UPDATED 13/1/16: I attended Grammar from ’09 to ’13, and I was openly gay from 4th form onwards (Year 10).
While I’m not aware of any changes that have hopefully happened since, I fear that many schools are still caught in the mentality that LGBT+ issues should be hushed and awkwardly skimmed over, if mentioned at all. I believe this is out of both a fear of the taboo of being gay or transgender and also a fear of stepping on eggshells. These are irrational fears, and the only way to overcome them is to start talking, and realise that these fears are weaker than tolerance and communication, if they exist at all.
At Grammar, apart from one poster on the wall next to Mr McKain’s office, I do not remember a single time where the health programme or the countless social/mental health guest talks mentioned anything about being gay or anything other than heterosexual.
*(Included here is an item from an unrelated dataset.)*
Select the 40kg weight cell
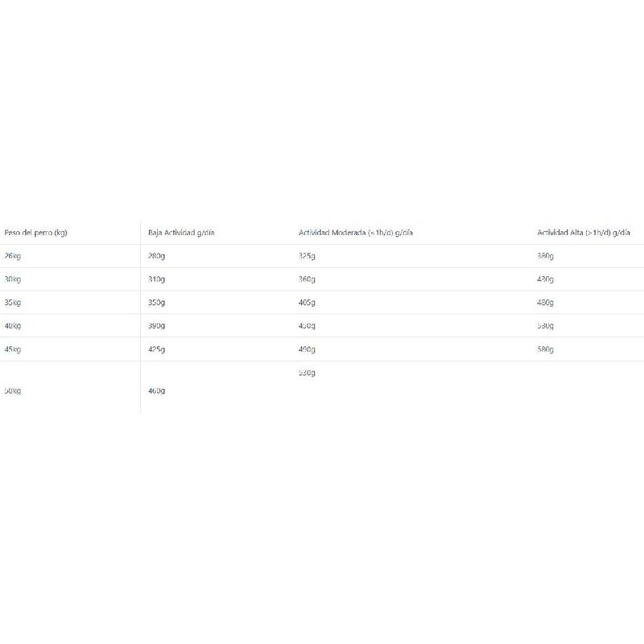Image resolution: width=644 pixels, height=644 pixels. tap(12, 326)
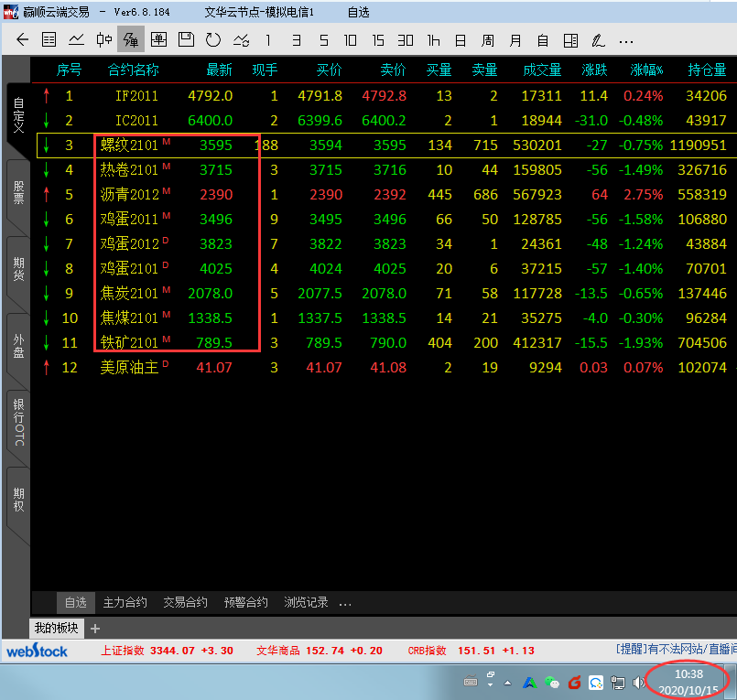Click the split-panel layout icon
Viewport: 737px width, 700px height.
coord(571,40)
The last one I attended was a relationships seminar, I believe. While I’m sure it was insightful for some, it was ridiculously heteronormative. In fact it was basically just 2 hours (yes two hours) prescribing to us that the type of romantic relationship we should have. It spoke of girls in a way that made them sound like mysteries to figure out, and not once did it entertain the possibility that many boys in the audience might not be heterosexual.
However, I want to share my personal experience of being openly gay at Grammar. Having read Joel and Henry’s blog articles, I have to say, I really didn’t experience that much negativity and barely any hard-hitting bullying as a gay student during my attendance.
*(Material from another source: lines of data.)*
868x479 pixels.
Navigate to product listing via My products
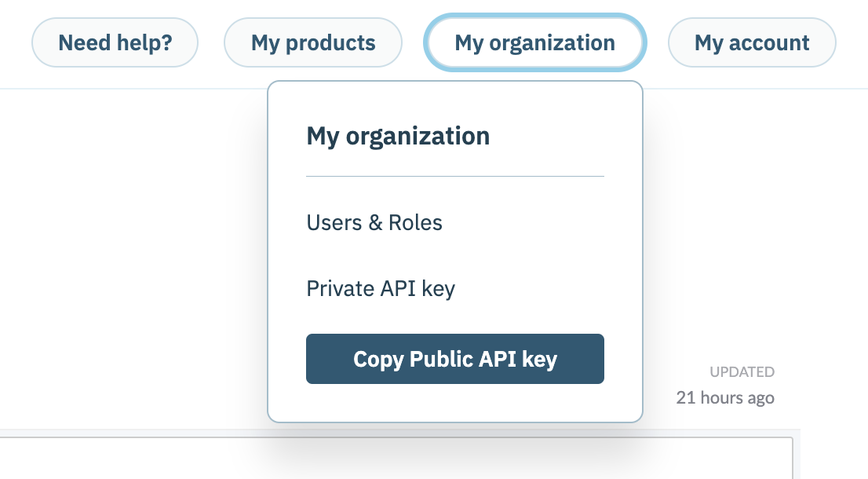(312, 42)
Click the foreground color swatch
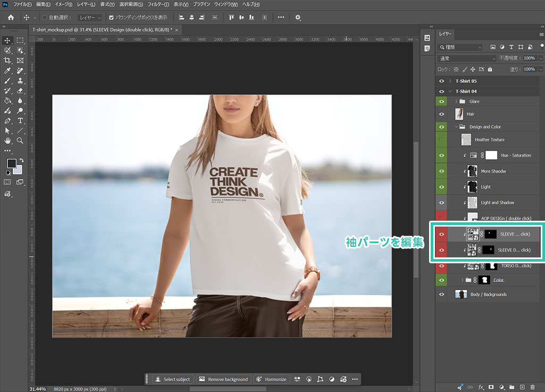This screenshot has width=545, height=392. (12, 163)

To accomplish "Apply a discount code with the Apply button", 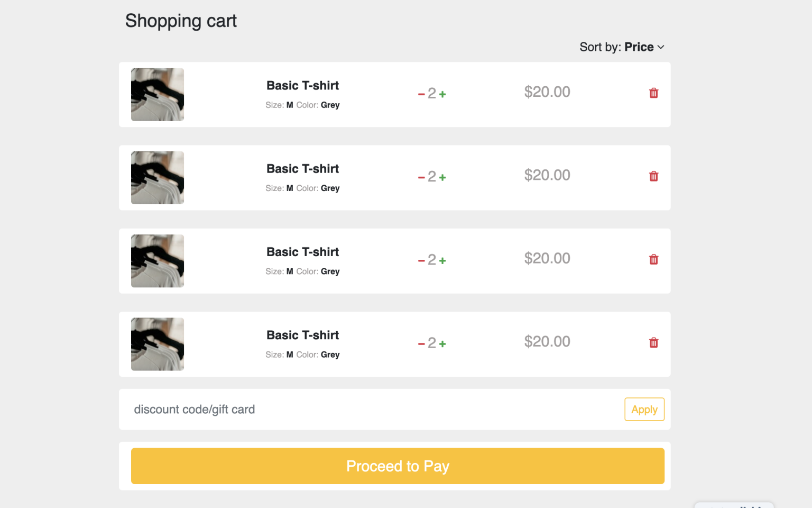I will [644, 409].
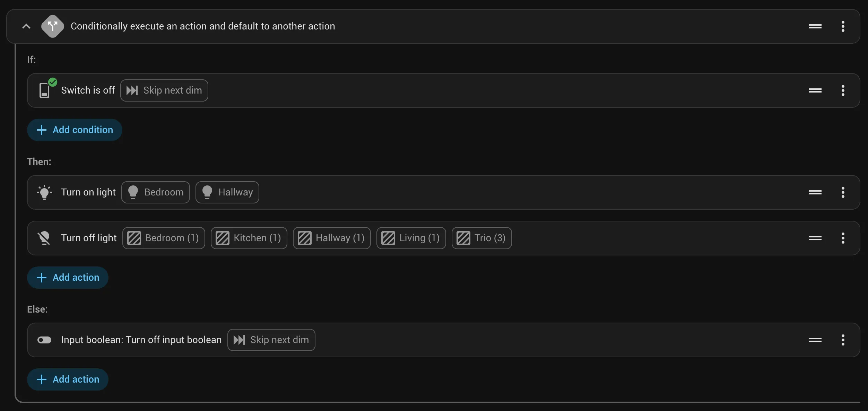Select the Kitchen (1) area chip
This screenshot has height=411, width=868.
pyautogui.click(x=249, y=238)
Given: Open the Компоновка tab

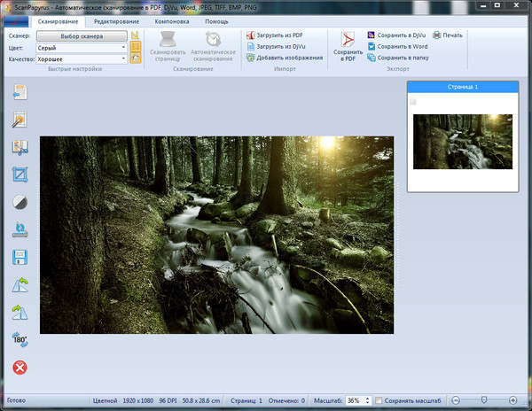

- Bullying: I remember some instances of bullying, however I would not say that they hit me very hard. Most of it was playground teasing, there was definitely no real hostility to me apart from maybe a few instances. However, this was my experience only. I know and have witnessed actual hostile bullying to two people, both of whom I believe left Grammar before graduating to switch to another school.
- Ignorance: I did not find this particularly unpleasant, but there is a huge, HUGE part of the student body who just seem to have no idea what being gay is. This resulted in lots of random questions, which was fine to me, and apart from really awkward sexual questions, I dealt with these questions all right. In fact it was refreshing to be able to talk about it instead of everyone pretending it doesn’t exist.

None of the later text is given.